Iberia, the Spain based airline owned by International Airlines Group (IAG), will be cutting down its routes, as part of a transformation plan to stay focused on its profitable operations.
The airline will be terminating its services to Athens, Istanbul and Cairo from mid-January, 2013; and long-haul services to Santo Domingo in the Dominican Republic and Havana in Cuba, from April 1, 2012.
In a statement, the airline chief executive officer, Rafael Sanchez-Lozano, said, ‘Iberia has announced a Transformation Plan intended chiefly to restore profitability, ensure our future, and to transform us into an airline that is prepared to meet the challenges being faced by the industry, and, most importantly, to meet the expectations of our customers.
Our Transformation Plan is, above all, a project oriented towards the future, and it includes major investments to improve our fleet and our offer to the customer.
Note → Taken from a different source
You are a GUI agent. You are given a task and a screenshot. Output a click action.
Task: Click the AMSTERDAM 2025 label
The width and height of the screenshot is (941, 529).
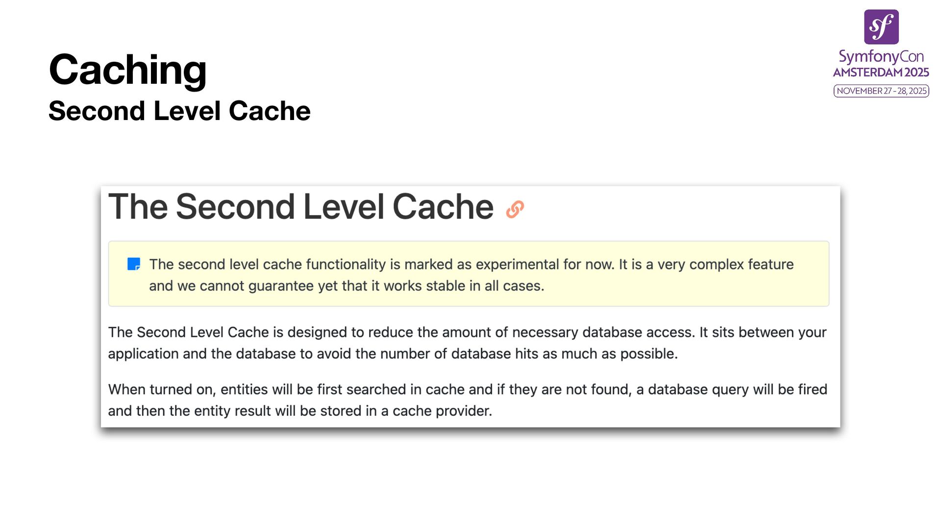[x=881, y=72]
The plan calls for a thorough review of our network to focus on routes that are strategic and that otherwise generate value, a new commercial strategy, and a change in our operations of short and medium-haul flights, all of which will make Iberia more competitive, and more attractive to current and future shareholders, ensuring a future for our employees, and anticipating customers’ needs.’
The airline is planning to increase its services to destinations in Brazil, Mexico, US, Central America, Chile and Ecuador; and will be increasing seats on services to London, Casablanca, Algiers, Dakar, Nouakchott and Malabo.
The airline has lost €262 million in the first nine months of 2012, and total losses of around €1,000 million in the last five years. The transformation plan aims to sort out the structural problems of the airline, and is exceed to be completed by 2015.